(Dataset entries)
==========

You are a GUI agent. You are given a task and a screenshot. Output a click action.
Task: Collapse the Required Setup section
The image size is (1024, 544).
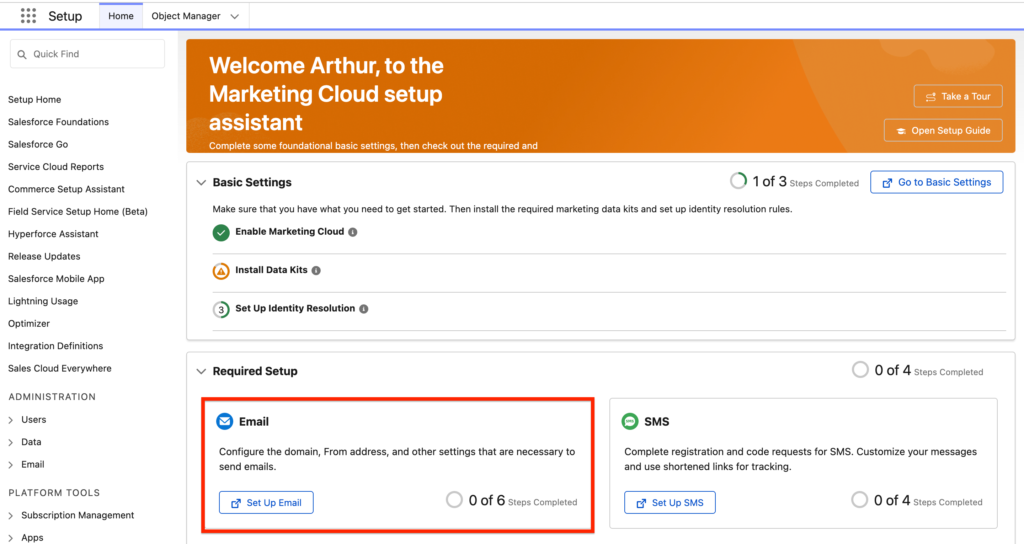200,371
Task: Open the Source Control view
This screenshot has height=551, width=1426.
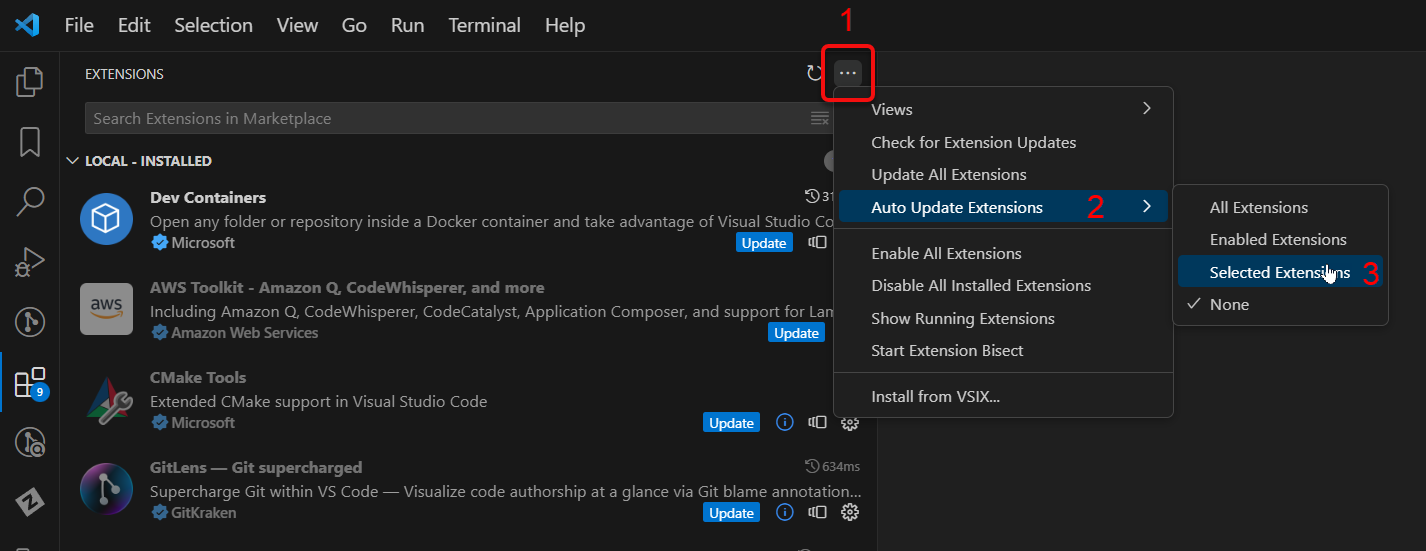Action: point(30,322)
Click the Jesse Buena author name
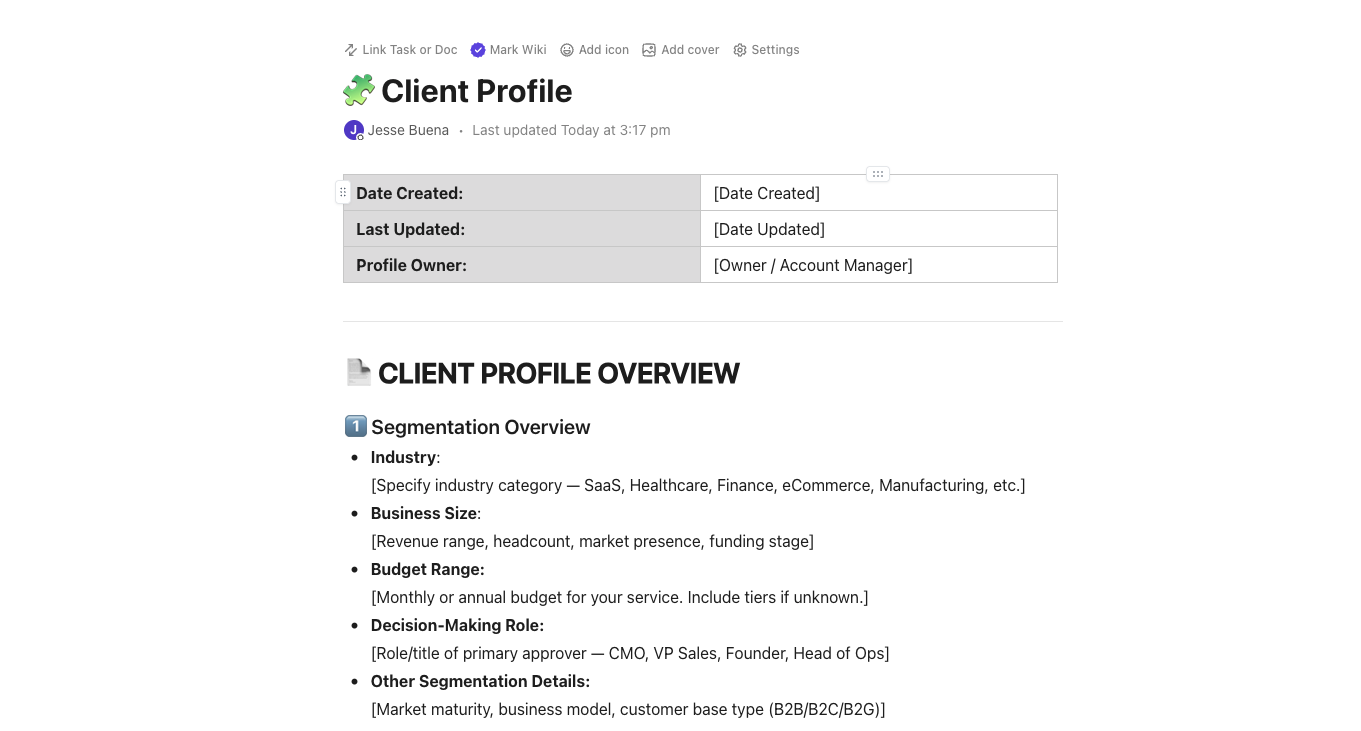 (408, 130)
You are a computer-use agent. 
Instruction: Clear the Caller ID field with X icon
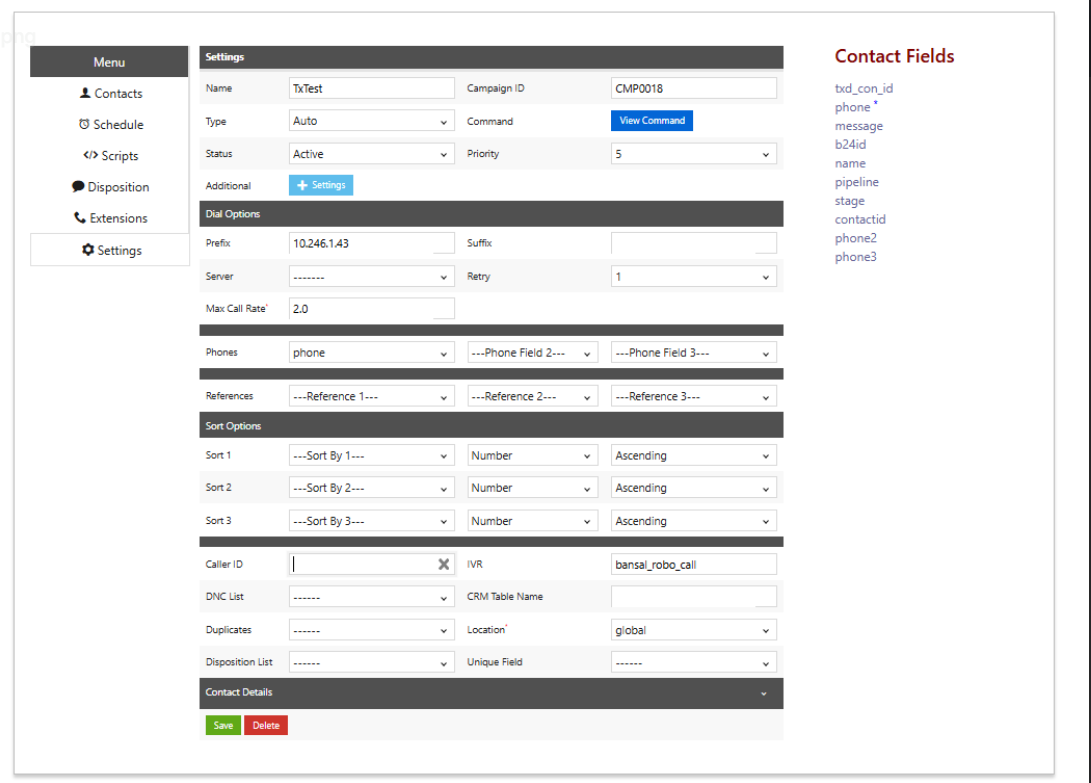tap(444, 564)
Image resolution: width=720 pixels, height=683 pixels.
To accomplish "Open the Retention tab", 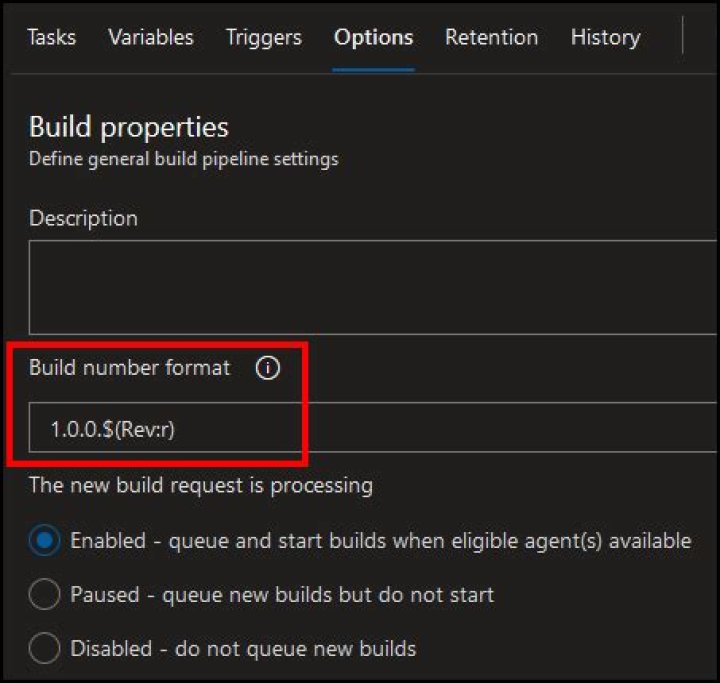I will coord(491,38).
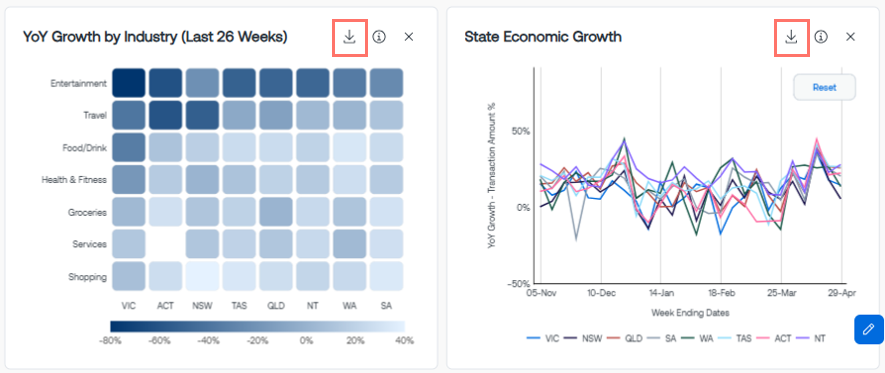Reset the line chart zoom
The height and width of the screenshot is (373, 885).
[x=825, y=87]
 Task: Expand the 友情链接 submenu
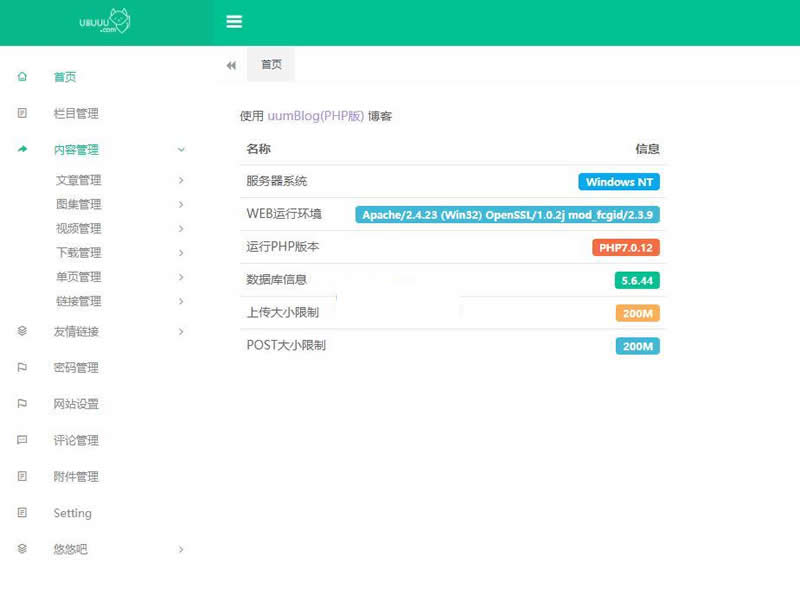point(181,331)
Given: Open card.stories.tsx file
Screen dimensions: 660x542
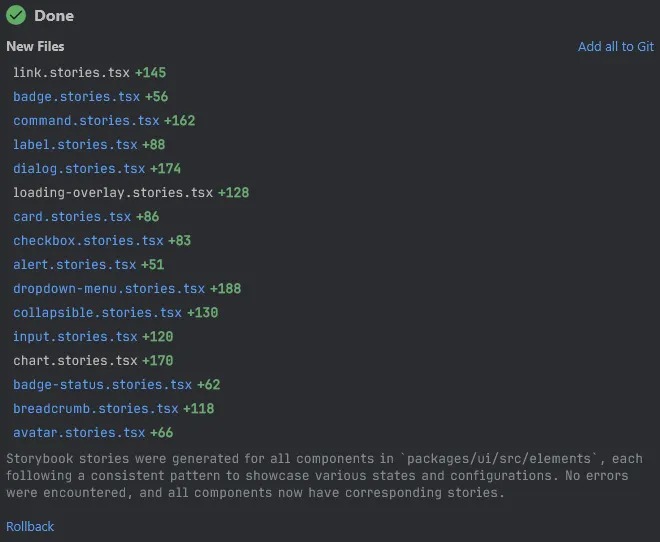Looking at the screenshot, I should (72, 217).
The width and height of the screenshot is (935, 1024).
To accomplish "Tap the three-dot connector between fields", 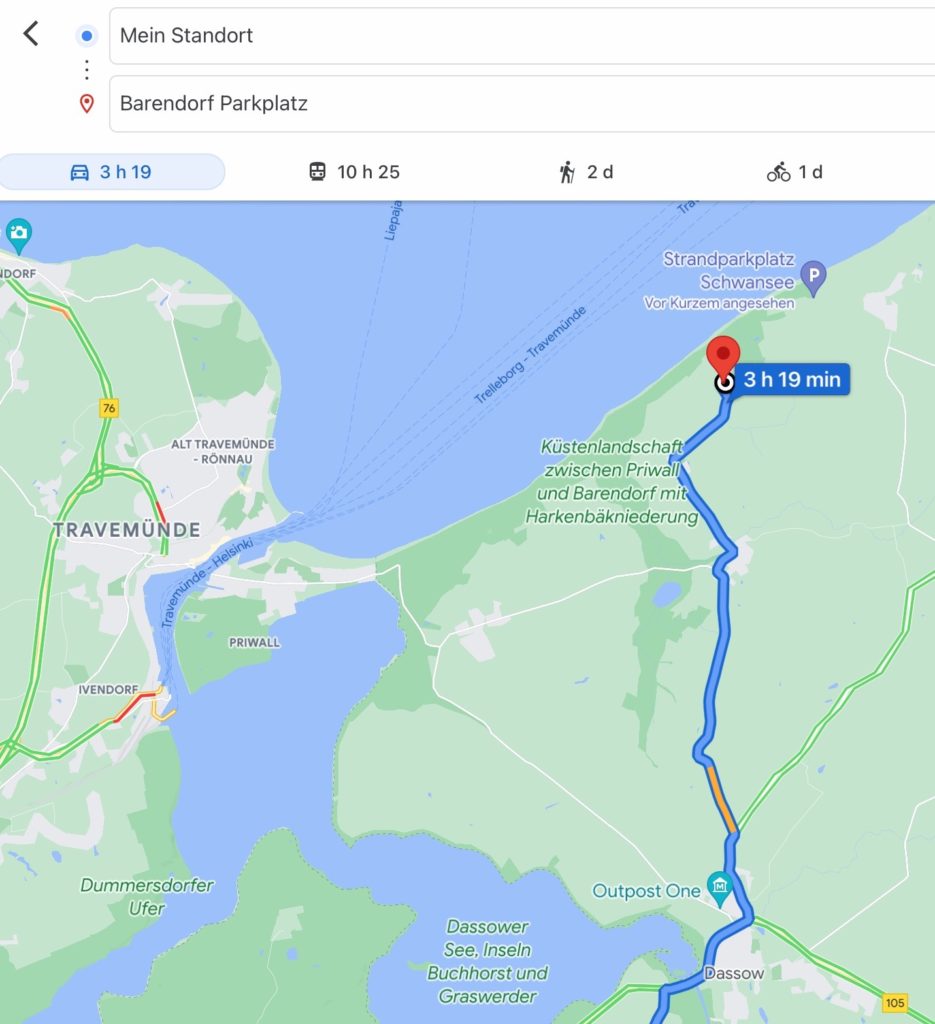I will (x=86, y=70).
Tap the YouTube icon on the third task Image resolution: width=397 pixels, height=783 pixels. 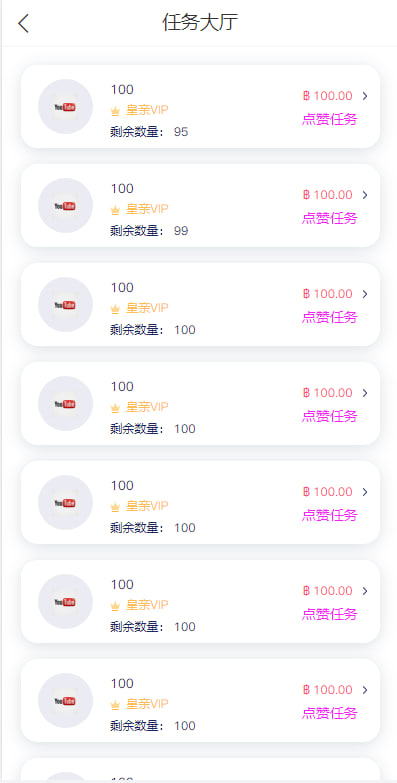[x=65, y=304]
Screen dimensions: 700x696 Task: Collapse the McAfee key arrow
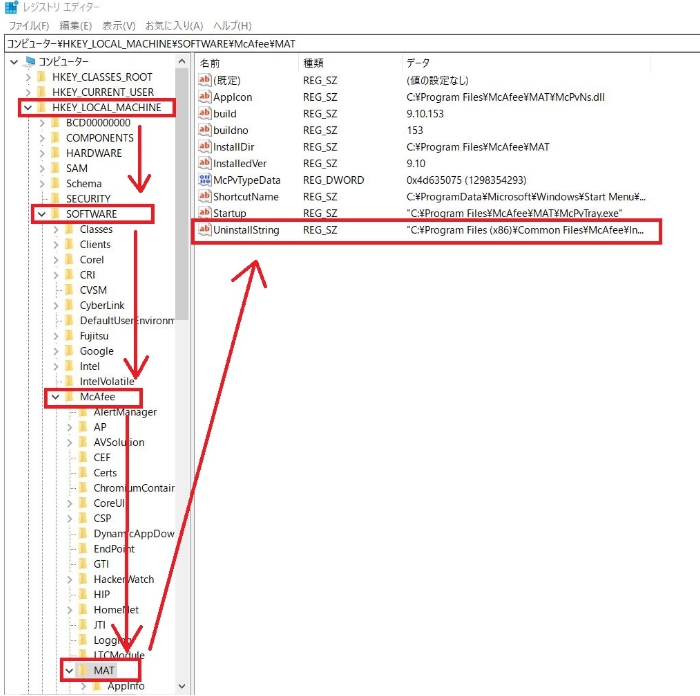(55, 397)
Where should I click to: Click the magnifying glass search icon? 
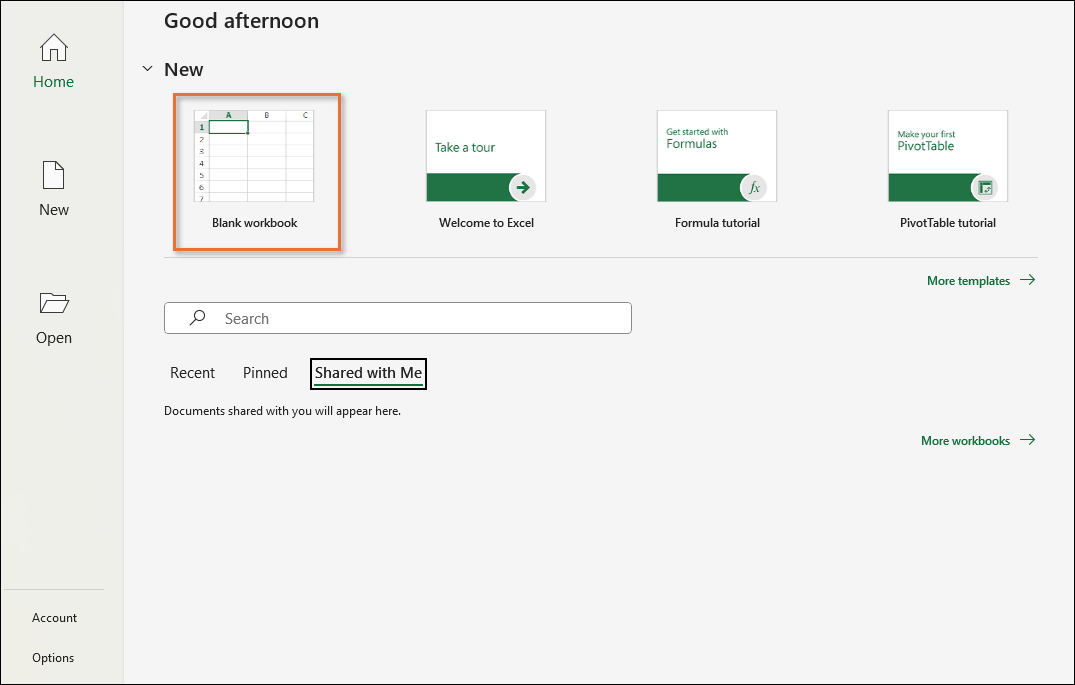click(198, 318)
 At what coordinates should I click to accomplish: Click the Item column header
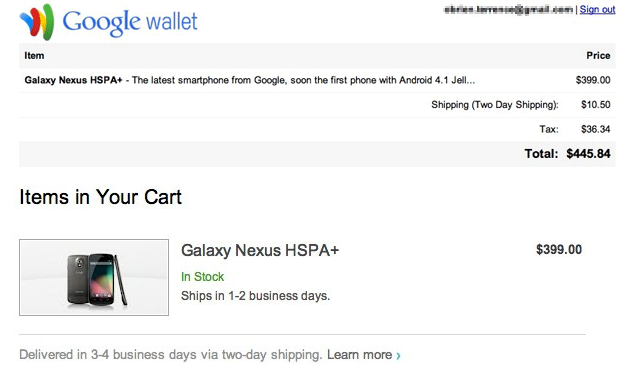pyautogui.click(x=34, y=55)
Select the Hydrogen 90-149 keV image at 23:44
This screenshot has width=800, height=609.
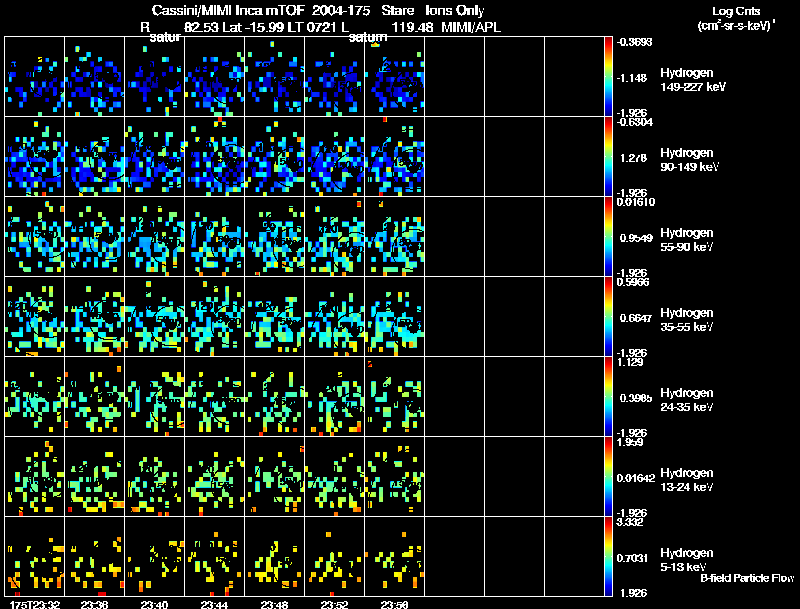point(215,157)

==========

Brief » Retrieve every line above holding the word "agent".

Solution to this problem »
You are a GUI agent. You are given a task and a screenshot. Output a click action.
You are a computer-use agent. 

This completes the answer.